(Problem to work on): Scan the records below for the string "булшит" and return every line where it appears.
Top of Extracted records
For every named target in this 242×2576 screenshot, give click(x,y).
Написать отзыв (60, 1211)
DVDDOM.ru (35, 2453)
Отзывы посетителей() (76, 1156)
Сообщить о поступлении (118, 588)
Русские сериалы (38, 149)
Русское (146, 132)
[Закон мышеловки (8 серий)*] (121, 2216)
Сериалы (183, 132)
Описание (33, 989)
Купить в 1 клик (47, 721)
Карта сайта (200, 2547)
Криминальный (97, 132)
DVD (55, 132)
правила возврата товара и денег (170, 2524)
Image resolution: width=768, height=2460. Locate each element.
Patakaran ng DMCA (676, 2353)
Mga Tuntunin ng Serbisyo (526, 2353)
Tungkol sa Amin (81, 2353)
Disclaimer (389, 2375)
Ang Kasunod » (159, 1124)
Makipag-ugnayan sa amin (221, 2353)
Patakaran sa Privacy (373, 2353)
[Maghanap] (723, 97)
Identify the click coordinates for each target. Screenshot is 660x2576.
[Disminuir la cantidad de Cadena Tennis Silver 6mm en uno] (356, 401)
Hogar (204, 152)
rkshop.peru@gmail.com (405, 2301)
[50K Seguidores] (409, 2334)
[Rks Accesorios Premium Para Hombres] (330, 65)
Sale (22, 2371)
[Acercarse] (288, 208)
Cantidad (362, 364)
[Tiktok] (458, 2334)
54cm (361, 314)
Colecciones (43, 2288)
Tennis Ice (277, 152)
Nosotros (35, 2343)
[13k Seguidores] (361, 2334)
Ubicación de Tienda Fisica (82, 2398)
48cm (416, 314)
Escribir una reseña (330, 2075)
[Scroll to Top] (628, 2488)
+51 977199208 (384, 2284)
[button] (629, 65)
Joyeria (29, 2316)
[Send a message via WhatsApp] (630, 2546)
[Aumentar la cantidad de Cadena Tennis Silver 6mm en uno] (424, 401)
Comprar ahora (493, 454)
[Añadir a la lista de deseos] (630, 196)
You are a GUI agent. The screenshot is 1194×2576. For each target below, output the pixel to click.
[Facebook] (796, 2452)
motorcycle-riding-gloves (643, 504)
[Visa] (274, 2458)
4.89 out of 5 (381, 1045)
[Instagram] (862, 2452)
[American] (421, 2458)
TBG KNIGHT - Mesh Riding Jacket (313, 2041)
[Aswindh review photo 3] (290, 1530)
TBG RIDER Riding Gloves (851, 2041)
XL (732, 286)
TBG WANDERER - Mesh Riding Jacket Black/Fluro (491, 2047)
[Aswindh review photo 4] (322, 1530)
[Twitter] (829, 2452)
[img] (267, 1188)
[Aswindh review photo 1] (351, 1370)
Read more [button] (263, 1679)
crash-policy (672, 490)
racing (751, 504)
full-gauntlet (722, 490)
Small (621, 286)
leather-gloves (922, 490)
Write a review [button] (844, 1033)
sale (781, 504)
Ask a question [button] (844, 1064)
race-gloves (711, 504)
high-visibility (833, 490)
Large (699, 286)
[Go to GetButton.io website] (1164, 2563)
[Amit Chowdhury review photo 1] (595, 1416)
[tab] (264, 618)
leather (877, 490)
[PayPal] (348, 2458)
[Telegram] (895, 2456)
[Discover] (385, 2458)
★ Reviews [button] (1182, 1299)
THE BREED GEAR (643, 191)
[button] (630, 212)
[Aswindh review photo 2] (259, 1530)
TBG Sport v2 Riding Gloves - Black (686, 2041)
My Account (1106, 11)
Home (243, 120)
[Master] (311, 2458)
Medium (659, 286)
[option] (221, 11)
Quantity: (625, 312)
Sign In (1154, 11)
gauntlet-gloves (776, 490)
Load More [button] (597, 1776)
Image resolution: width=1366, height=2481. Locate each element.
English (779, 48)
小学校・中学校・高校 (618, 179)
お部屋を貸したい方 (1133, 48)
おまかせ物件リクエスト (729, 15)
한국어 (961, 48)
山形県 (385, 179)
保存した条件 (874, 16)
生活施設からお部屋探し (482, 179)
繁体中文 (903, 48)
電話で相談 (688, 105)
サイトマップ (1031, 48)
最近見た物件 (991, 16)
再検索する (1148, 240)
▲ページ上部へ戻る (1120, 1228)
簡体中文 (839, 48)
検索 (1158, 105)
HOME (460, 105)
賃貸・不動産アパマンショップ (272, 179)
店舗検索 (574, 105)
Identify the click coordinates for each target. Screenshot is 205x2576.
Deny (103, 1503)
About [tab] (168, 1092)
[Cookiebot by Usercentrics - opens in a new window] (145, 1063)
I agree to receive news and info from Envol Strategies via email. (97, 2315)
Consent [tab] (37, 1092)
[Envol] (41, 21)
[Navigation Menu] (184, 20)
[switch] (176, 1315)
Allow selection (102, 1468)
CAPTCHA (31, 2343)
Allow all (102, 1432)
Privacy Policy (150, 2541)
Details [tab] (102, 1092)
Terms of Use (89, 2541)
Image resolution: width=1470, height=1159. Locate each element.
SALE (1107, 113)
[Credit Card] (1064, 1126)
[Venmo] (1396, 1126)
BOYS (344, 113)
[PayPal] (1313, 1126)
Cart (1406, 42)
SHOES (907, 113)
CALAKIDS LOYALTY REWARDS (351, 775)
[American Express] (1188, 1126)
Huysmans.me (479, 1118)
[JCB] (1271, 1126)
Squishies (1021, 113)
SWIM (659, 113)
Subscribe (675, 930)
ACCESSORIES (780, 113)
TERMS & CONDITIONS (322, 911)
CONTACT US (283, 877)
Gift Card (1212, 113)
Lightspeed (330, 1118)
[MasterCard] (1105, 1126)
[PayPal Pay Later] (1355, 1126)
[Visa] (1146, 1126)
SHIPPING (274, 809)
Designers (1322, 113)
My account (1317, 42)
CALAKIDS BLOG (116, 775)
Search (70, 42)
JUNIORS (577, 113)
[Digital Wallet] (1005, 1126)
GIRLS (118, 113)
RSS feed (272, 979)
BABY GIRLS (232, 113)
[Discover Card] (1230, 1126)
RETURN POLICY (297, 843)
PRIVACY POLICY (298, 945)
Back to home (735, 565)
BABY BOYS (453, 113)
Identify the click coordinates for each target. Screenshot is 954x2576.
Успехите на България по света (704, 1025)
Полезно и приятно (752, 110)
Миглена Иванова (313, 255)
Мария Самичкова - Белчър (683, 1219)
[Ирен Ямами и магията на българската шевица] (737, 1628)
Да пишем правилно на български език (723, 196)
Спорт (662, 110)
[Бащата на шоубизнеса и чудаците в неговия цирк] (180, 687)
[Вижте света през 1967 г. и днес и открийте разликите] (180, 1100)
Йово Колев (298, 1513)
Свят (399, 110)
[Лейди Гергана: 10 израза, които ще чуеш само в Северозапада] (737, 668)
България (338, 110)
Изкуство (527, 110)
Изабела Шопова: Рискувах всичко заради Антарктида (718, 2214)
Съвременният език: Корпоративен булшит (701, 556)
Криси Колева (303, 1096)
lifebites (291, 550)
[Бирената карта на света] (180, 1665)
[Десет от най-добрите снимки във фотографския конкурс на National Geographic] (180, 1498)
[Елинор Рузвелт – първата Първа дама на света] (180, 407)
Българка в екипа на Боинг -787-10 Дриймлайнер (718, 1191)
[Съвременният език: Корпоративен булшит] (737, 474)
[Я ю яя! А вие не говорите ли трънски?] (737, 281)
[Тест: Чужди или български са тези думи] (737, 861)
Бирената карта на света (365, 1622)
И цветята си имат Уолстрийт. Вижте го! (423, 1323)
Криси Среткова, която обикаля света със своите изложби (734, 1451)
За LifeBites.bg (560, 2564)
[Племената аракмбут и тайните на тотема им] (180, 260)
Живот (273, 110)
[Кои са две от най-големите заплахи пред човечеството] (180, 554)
Bottom of Extracted records
(Written response):
Съвременният език: Корпоративен булшит (701, 556)
[Съвременният език: Корпоративен булшит] (737, 474)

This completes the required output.